Investors who poured money into bond funds last year are showing little sign of stopping in 2020, adding more downward pressure to yields.
Inflow to fixed-income assets nearly doubled last year to $1 trillion, according to data from Morningstar Inc. With fears about the coronavirus outbreak dimming growth prospects
for the global economy and prompting a search for haven assets, bond funds are on track to exceed this haul in 2020.
“We’re in uncharted territory,” Nikolaos Panigirtzoglou, a JPMorgan Chase & Co strategist, said in an interview. “Based on January flows, it’s going to be another very strong year for bond fund flows.”
Bond funds are just a few weeks away from reaching their longest unbroken streak of inflows since the financial crisis. They have likely benefited from concerns about the impact of the China-US trade war on global economic growth and interest rate cuts by central banks including the Federal Reserve, according to Wing Chan, director of manager research practice for EMEA and Asia at Morningstar Inc.
On their current trajectory, inflows to bond funds in 2020 will almost double last year’s record total, according to a research note from BofA Securities. Allocations to investment grade credit alone are on pace to total $587 billion, representing an increase of 91% from last year.
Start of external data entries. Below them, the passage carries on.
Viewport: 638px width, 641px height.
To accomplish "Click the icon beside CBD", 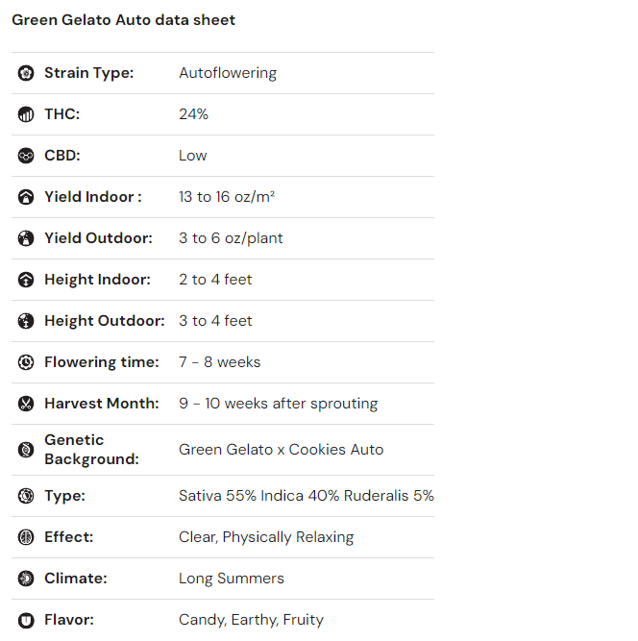I will [26, 156].
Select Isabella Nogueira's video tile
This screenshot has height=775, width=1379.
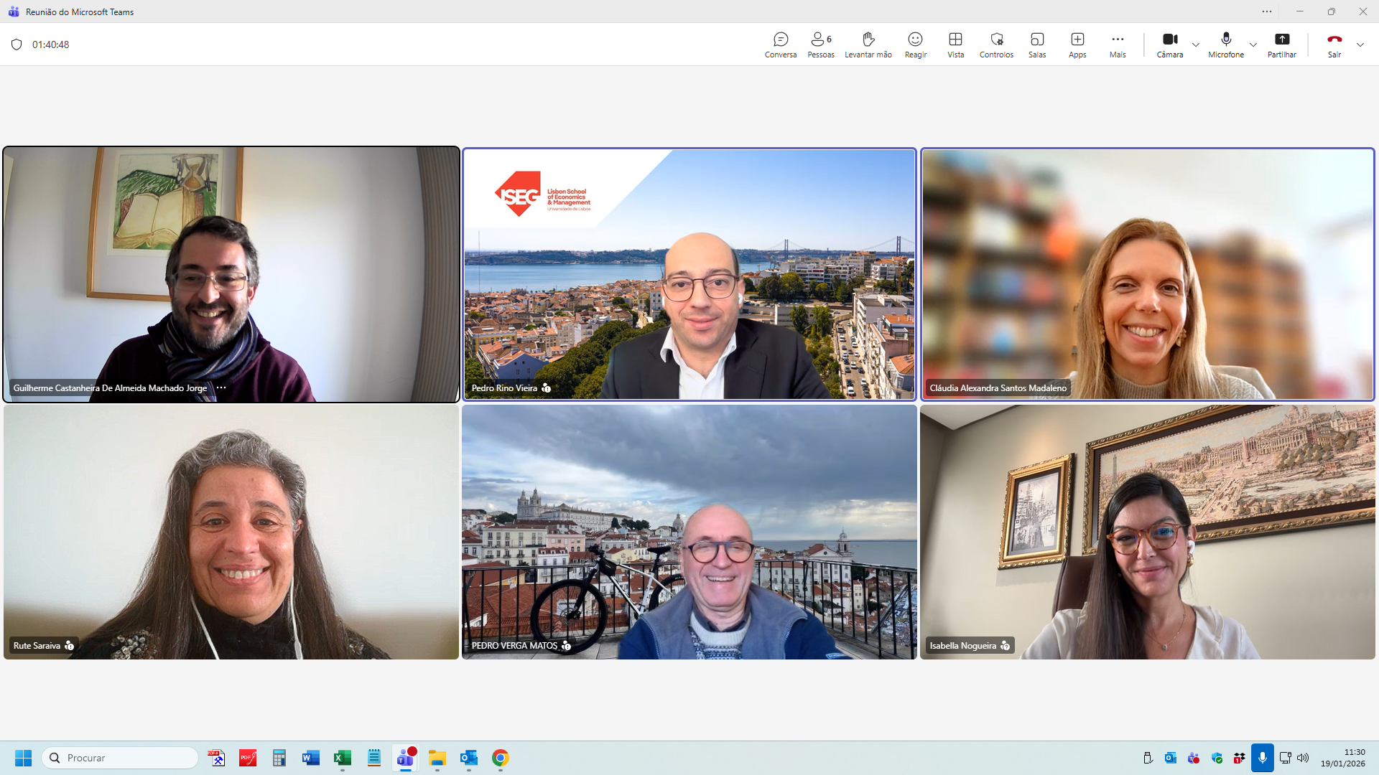pyautogui.click(x=1147, y=532)
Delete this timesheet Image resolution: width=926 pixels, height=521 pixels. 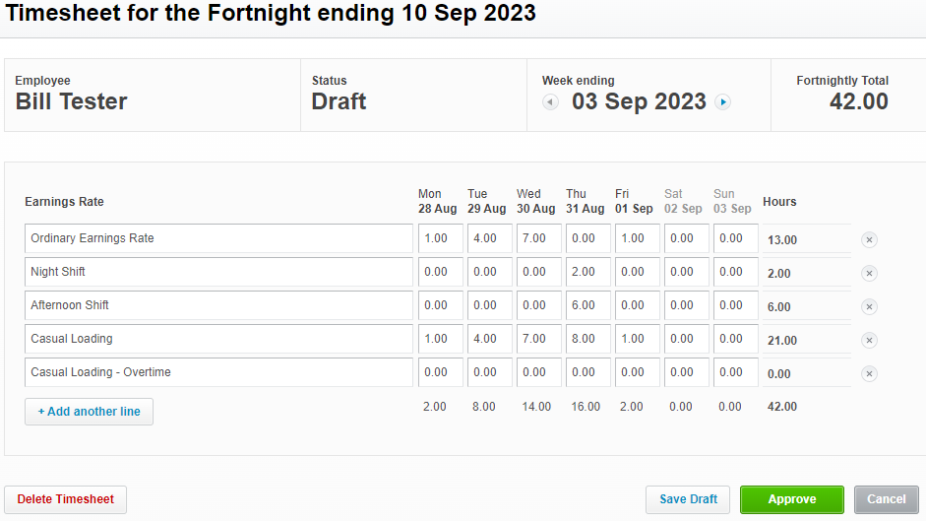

For JPMorgan, an increasingly plausible explanation for the bond flows is portfolio rebalancing by retail investors, who are reinvesting their equity gains into bonds. It also implies that buying of stocks may have reached a peak, acting as a constraint to a further equity-market rally, Panigirtzoglou said.
“If the rebalancing theory is correct, fixed income is structurally supported here by retail investors,” he said. “If you have another $1 trillion going into bond funds, forget about yield-curve steepening.”
But an easing of fears around the virus outbreak or resurgent inflation could spell a loss of momentum for bond funds, according to John Velis, a strategist at BNY Mellon, in a research note. Portfolio rebalancing flows, alongside similar trades being made by risk-parity funds, are vulnerable to “large drawdowns” if there is a change in market narrative, he said.
The wall of fresh money hitting fixed income means “yields are likely to grind lower,” said Hayden Briscoe, head of fixed income for Asia-Pacific at UBS Asset Management in Hong Kong. He prefers high-yield debt within credit, and recommends substantial overweights to the US and China among government bonds.
“Inflows to Asia should continue amid the ongoing search for yield across emerging markets,” according to Joep Huntjens, head of Asian fixed income at Netherlands-based NN Investment Partners, citing spreads on high-yield bonds in the region which are currently around double those for similarly rated US counterparts, alongside lower sensitivity to interest rates.
“Excess liquidity to combat deflation continues to fuel twin bubbles in scarce ‘yield’ and scarce ‘growth’ assets,” the BofA Securities analysts said, adding that they expect the US 10-year Treasury yield to test all-time lows, implying a decline of about 25 basis points from current levels of around 1.58%.